- Born: Am Timan, Salmat Region of Chad
- Citizenship: Chad
- Education: Baccalaureate, Lycée Technique Commercial, 1991 Technician diploma in insurance, Institut International des Assurances, Yaoundé, Cameroon, 1994 Bachelor of Business Administration, University of Quebec, Montréal, Canada, 2000 - 2008
- Occupations: Politician, Minister
- Years active: Economic Affairs Advisor, Ministry of Finance, 2007 - 2014 Deputy Director General for Foreign Trade, Ministry of Mines, Industrial and Commercial Development, and Promotion of the Private Sector, November 2014 - May 2018 Chief Negotiator (Chad) for the African Continental Free Trade Area negotiation, February 2016 - May 2018 Minister of Territorial Planning, Urban Development, and Housing of Chad, May 2018 - July 2020 Minister of Vocational Training and Trades 1 July 2020 - May 2021.

= Achta Ahmat Bremé =

Chadian politician

Achta Ahmat Bremé was born in Am Timan in the Salamat region of Chad. She is a Chadian politician. From 2018 to 2020, she served as the Minister of Territorial Planning, Urban Development, & Housing for the Republic of Chad. Bremé has also been the Minister of Vocational Training and Small Trades.

== Biography ==
Achta Ahmat Bremé began her primary and secondary education in her hometown of Am Timan.

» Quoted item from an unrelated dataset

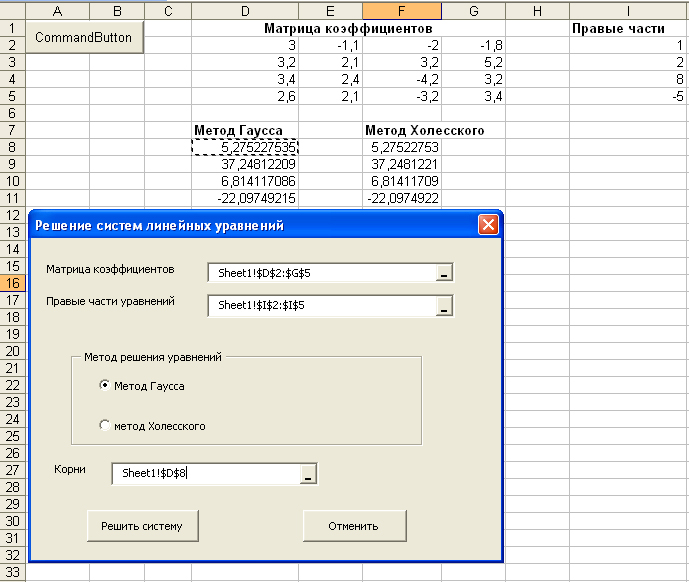Select column F header
This screenshot has width=689, height=582.
[x=402, y=10]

She then moved to the capital, N’Djaména, to continue her studies at the Lycée Technique Commercial, where she obtained her baccalaureate in 1991. In 1994, she earned a technician diploma in insurance from the Institut International des Assurances in Yaoundé, Cameroon. In 2000, she went to Montréal, Canada to study at the University of Quebec, graduating in 2008 with a Bachelor of Business Administration.

== Career ==
After completing her education, Achta Ahmat Bremé held several positions in the Chadian public administration. She was Economic Affairs Advisor at the Ministry of Finance from 2007 to 2014. She then became Deputy Director General for Foreign Trade at the Ministry of Mines, Industrial and Commercial Development, and Promotion of the Private Sector in 2014. From November 2014 to May 2018, she served as Chad’s focal point for the cotton sector initiative. At the same time, from February 2016 to May 2018, she was Chad’s chief negotiator for the African Continental Free Trade Area negotiations.

In May 2018, she was appointed Minister of Territorial Planning, Urban Development, and Housing of Chad. She held this office until July 2020. In July 2020, she was appointed Minister of Vocational Training and Trades 1 and served until May 2021.